Bridging the gap between research and practice
Most people say that the most important challenge is how we improve practice. How can we examine the support we provide to children and young people and identify how it can be improved? There's a great wealth of research evidence about what works. But people still find it hard to access - they still find it hard to understand what it means for their day to day work.
That's why we decided to publish Promoting the Wellbeing of Children in Care – to help bridge the gap between research and practice. We've brought together leading academics and practitioners from across the UK to set out recommendations for changes to practice and policy based on the latest research.
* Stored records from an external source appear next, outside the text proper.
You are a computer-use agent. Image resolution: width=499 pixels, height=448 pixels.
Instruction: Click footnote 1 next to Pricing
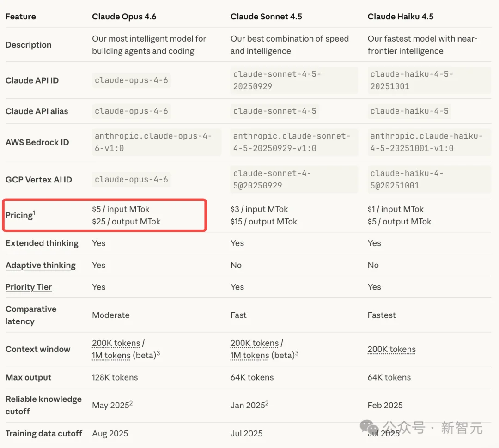tap(34, 212)
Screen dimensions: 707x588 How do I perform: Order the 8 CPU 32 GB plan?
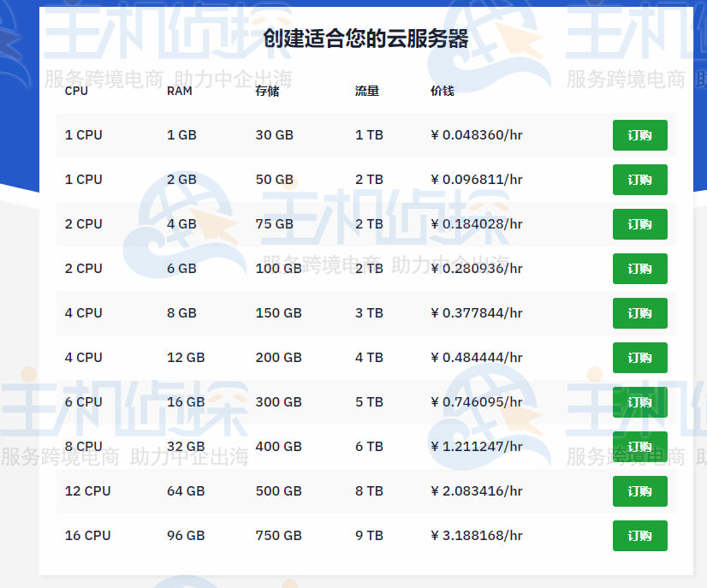[639, 447]
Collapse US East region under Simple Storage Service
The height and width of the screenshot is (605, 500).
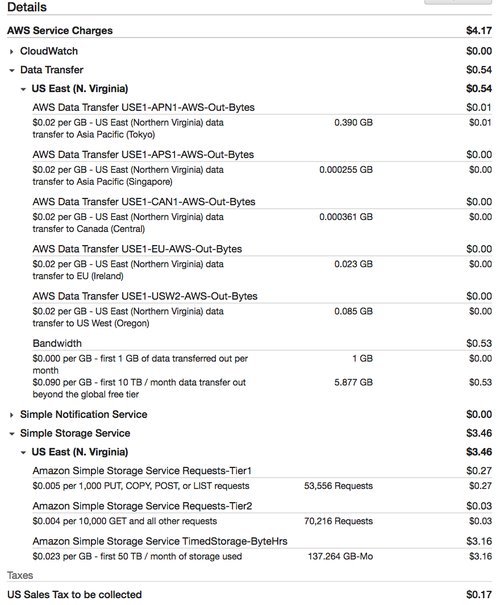(x=23, y=452)
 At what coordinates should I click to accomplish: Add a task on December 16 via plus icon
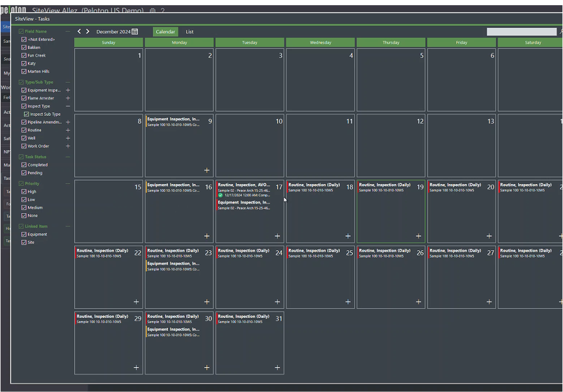pyautogui.click(x=206, y=236)
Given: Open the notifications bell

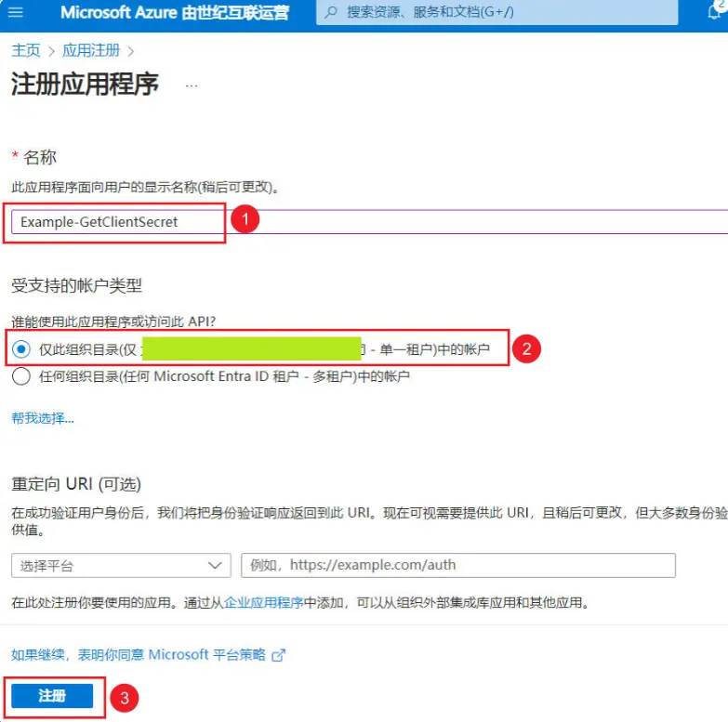Looking at the screenshot, I should pyautogui.click(x=717, y=11).
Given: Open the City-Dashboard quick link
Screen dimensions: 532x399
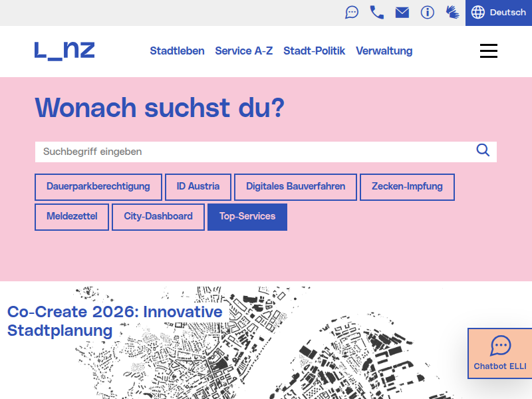Looking at the screenshot, I should [158, 217].
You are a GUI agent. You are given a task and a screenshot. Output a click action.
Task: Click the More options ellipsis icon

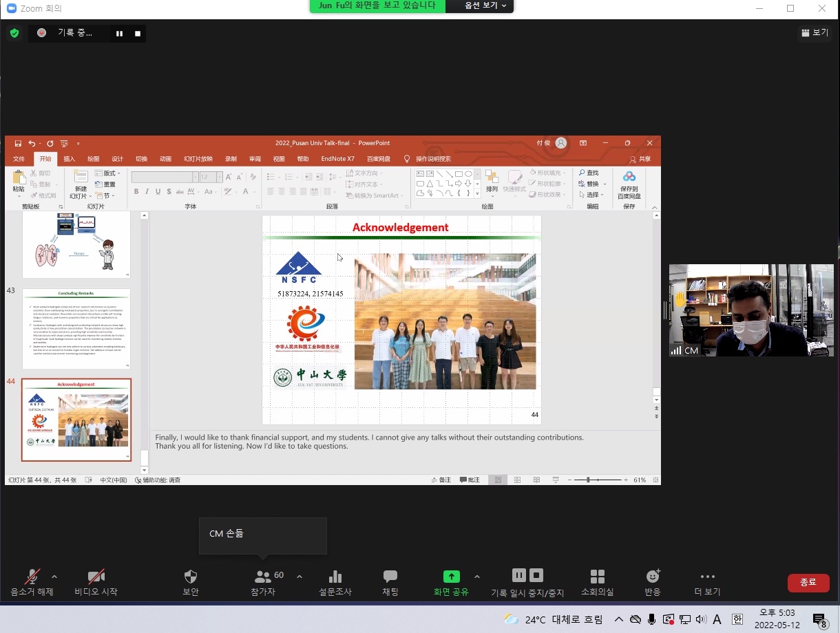coord(707,577)
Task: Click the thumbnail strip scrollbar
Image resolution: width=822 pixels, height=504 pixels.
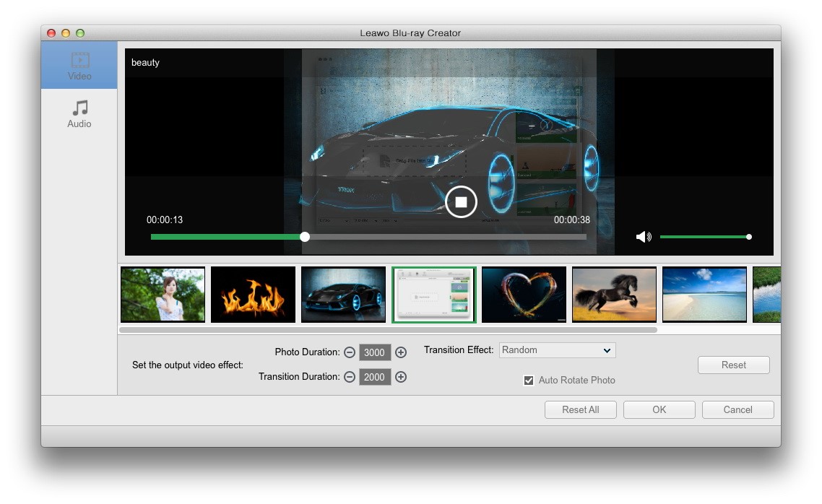Action: click(390, 329)
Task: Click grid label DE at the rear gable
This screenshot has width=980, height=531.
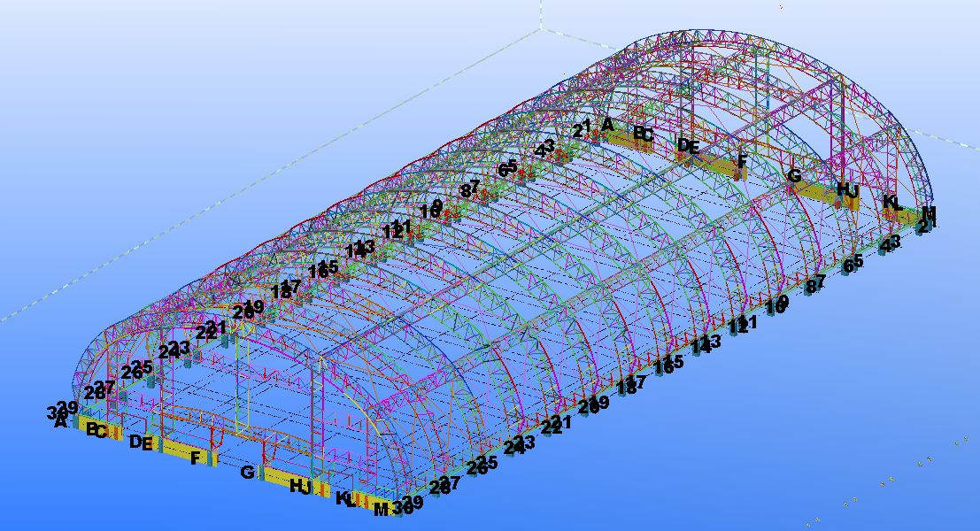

We need to transform the way we think about care
Pulling together contributions for the book made it clear that we need to transform the way in which we think about care. The research presented by the authors clearly demonstrates how our understanding about the care system influences its effectiveness. We need to change this by using the latest research to understand what aspects of practice and policy must change. Achieving significant change requires us to examine the role that care plays in both our family support and child protection systems. We all need to identify how to improve family support, but also understand when care is in the best interests of children and young people.
Editing the book identified a number of cross-cutting themes which are critical to this improvement. Our care system needs a greater focus on mental health and emotional wellbeing, providing support based on individual needs; our work at the NSPCC shows that too often the need to improve mental health is forgotten.
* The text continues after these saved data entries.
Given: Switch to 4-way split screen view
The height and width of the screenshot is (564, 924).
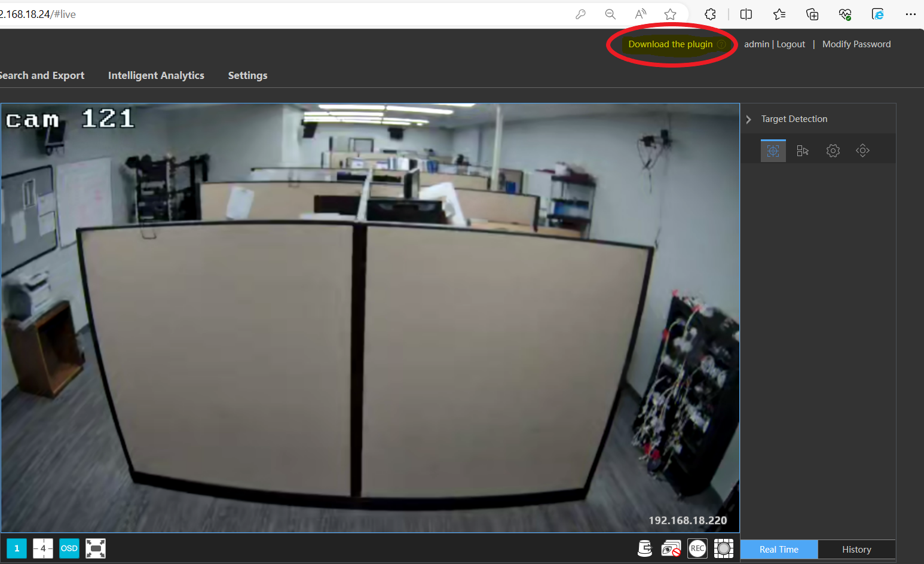Looking at the screenshot, I should (42, 548).
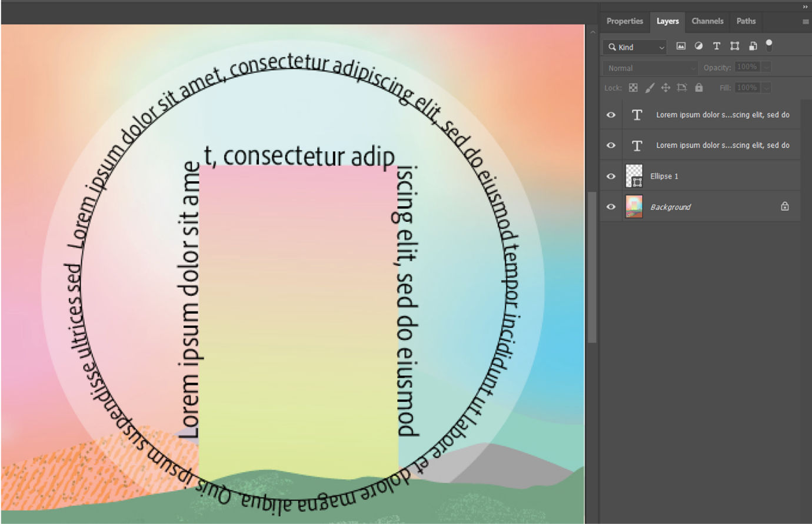Open the blend mode dropdown showing Normal

(x=649, y=68)
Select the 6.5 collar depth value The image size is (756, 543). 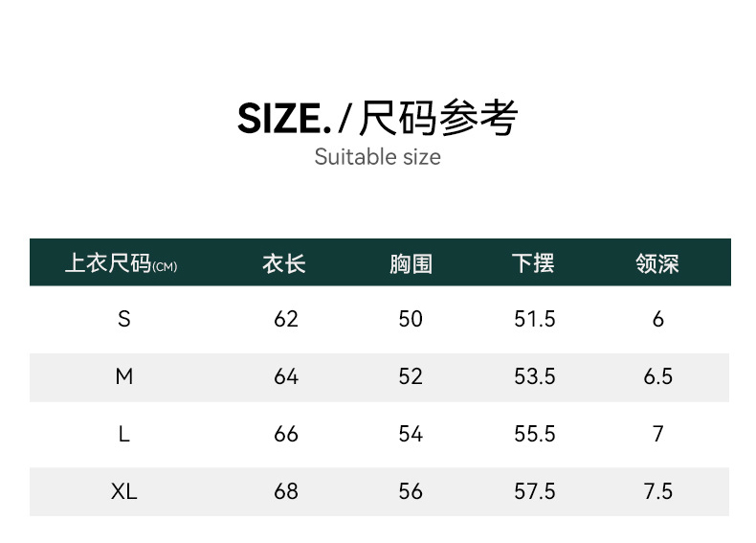(657, 376)
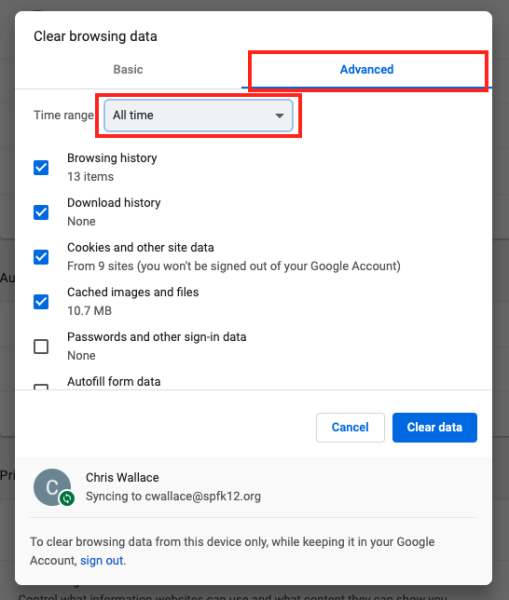Uncheck the Download history checkbox
Screen dimensions: 509x600
point(41,212)
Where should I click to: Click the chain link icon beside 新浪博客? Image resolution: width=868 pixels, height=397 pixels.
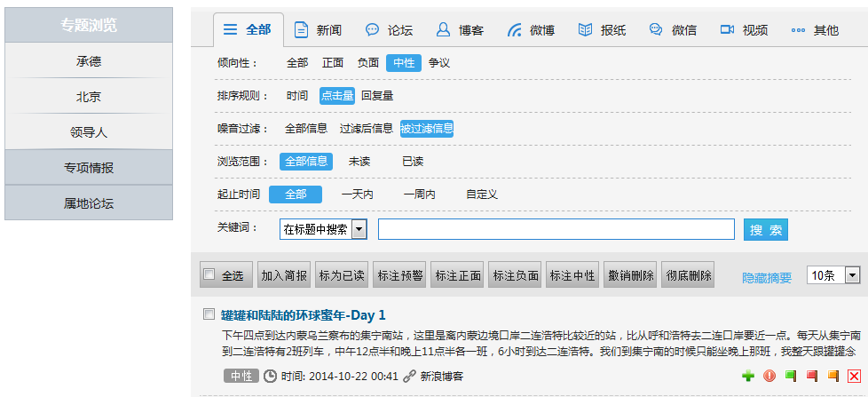coord(409,376)
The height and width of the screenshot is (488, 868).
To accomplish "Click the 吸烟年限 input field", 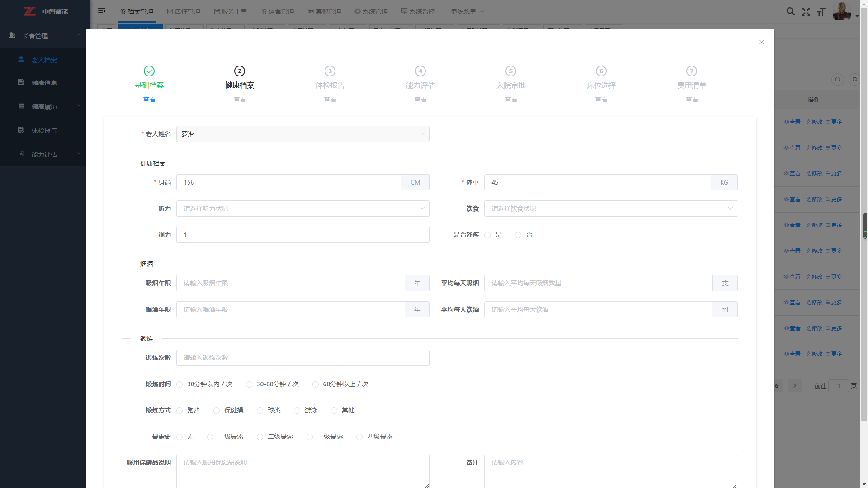I will click(x=290, y=283).
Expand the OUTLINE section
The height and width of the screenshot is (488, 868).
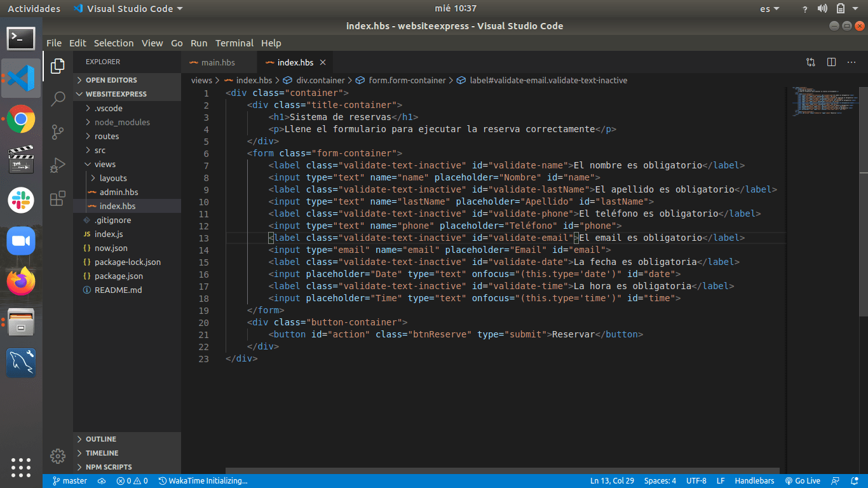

The research shows that it's vital that children and young people are supported to develop strong, stable relationships. They are critical to safeguarding and promoting their wellbeing. Again, this is often overlooked and systems and services unnecessarily disrupt and break up this stability. The messages from research show us a way in which we can achieve this. We need to view care as part of an integrated family support and child protection system, developing the workforce and addressing variation between, and within, authorities. This whole-system thinking should shape the way in which we seek to improve the lives of children in care.
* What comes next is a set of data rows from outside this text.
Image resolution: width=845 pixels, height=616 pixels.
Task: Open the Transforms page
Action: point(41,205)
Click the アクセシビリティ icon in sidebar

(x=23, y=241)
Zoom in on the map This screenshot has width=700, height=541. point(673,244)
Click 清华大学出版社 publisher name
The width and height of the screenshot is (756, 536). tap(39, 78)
Let's prioritise children in care
Taking a child into care will always be one of the hardest decisions that we have to take. We must make sure that our decision-making, practice, and the services we provide to children, young people and their families is of the highest quality possible. Tackling this challenge requires us to bridge the gap between research and practice and learn from what works.
Promoting the Wellbeing of Children in Care brings together messages from the latest research about children in care in one place and sets out a range of practical ways to improve the effectiveness of our care system. Whether it's central to the general election or not, it's the responsibility of all of us to make sure that we give this the priority it deserves.